AIM:
Please show every line in the rows below that contains the word "accomplish". Case counts.

RECORDS SUPPLIED:
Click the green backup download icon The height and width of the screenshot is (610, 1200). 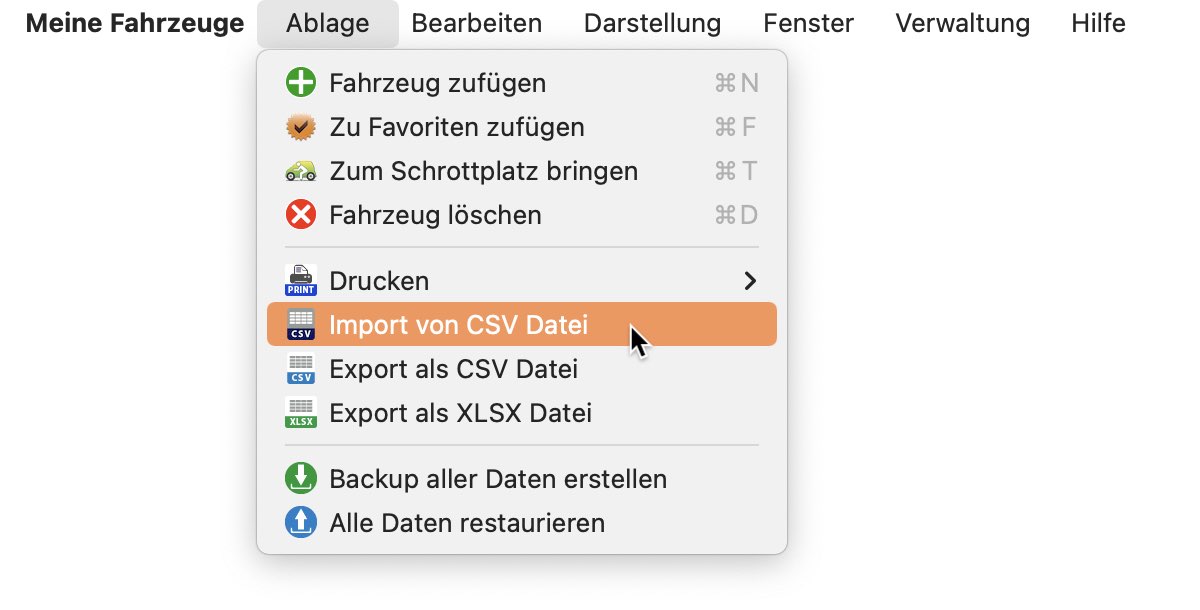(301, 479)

==

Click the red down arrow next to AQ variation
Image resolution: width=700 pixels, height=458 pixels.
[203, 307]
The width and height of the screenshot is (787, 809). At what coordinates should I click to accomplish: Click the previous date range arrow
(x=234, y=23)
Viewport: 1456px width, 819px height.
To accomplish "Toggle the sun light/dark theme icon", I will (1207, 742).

CORRECT ANSWER:
The width and height of the screenshot is (787, 809). At what coordinates should I click to accomplish: Click the previous date range arrow
To accomplish "Toggle the sun light/dark theme icon", I will (1207, 742).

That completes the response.